One of the things he is working on is tracing infrastructure for Chromebooks, some of which have only 2GB of RAM; "memory is very much a hot commodity there". There are "thousands and thousands of files" in eventfs; new instances of eventfs create a new ring buffer, but they also duplicate most of the files, which uses a lot of memory. So, eventfs was turned into a dynamic filesystem that did not create dentries and inodes until they were actually needed, which provided substantial memory savings.
The crux of the disagreement with Torvalds is based in Rostedt's lack of understanding of how filesystems are supposed to be implemented, coupled with the API for debugfs. Torvalds asked Rostedt why dentries were being created for eventfs before the filesystem was even mounted. Creating a file with debugfs_create_file() returns a dentry, however, so Rostedt thought that was the way it should be done. Al Viro pointed out that eventfs went far beyond what debugfs had ever done, though, which "was really scary"; he is "not fond" of what debugfs does, but eventfs took things much further. Things are "much saner" after the fixes that went into eventfs, Viro said.
Rostedt said that now that he has learned more, he is concerned that debugfs needs attention; "maybe we should update it". Viro noted that debugfs has some object-lifetime problems as well as a lack of "sane exclusion" when doing I/O on files that are being removed. Rostedt wondered if debugfs should be switched to using kernfs, but Viro said that "kernfs has different issues".
Kernfs is not fully namespace-aware for one thing, Viro said. Brauner suggested that debugfs did not need namespace support, but Rostedt and Viro said that people want to be able to mount debugfs inside containers. "That's insane on the face of it", Brauner said; "we are not going to do this".

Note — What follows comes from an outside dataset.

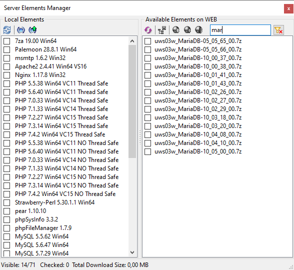This screenshot has width=294, height=270.
Task: Click the second gray globe icon
Action: click(188, 30)
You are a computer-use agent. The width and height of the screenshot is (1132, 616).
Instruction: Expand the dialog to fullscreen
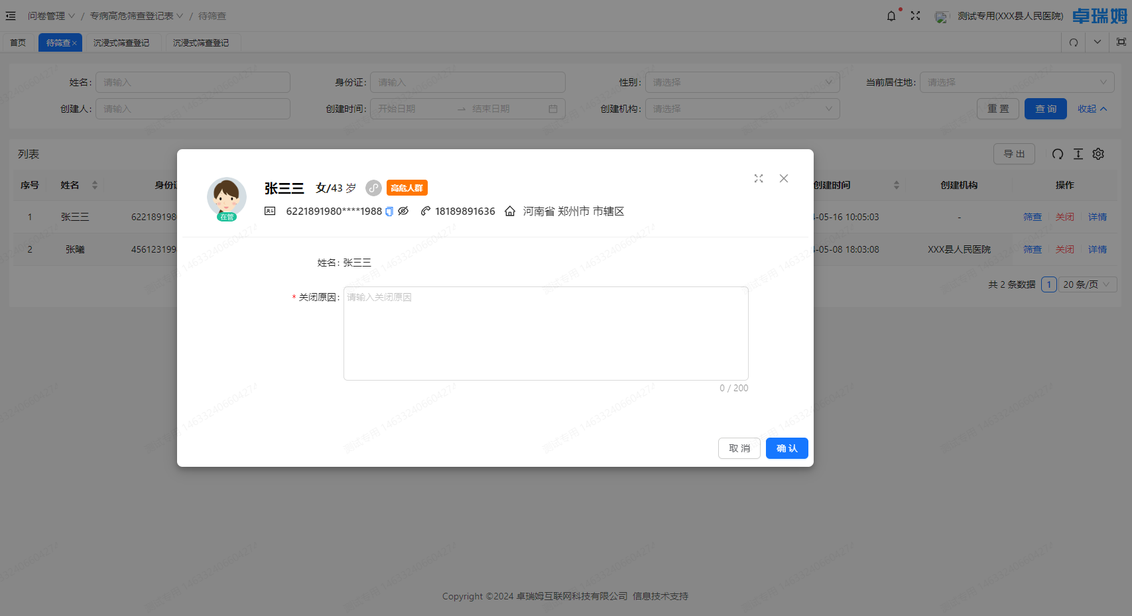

One of the problems that he has encountered, Rostedt said, is that developers start by using debugfs for some project, but that once it gains some traction, they want to move it to its own filesystem. Debugfs is not really a good basis for that as it stands. That's what happened to him; "I'm here to say, let's not have someone else follow my steps". For that reason, he thinks debugfs should be switched to a better interface that people can use as a basis for their filesystems.
The path?
After some discussion between Brauner and Viro about the current status of debugfs, Rostedt shifted gears slightly and asked what the proper path is for kernel developers who want to move their filesystems from debugfs to a real filesystem. Viro reiterated some of the concerns he has with debugfs, including the ability for applications to continue reading from open file descriptors after the debugfs file has been removed.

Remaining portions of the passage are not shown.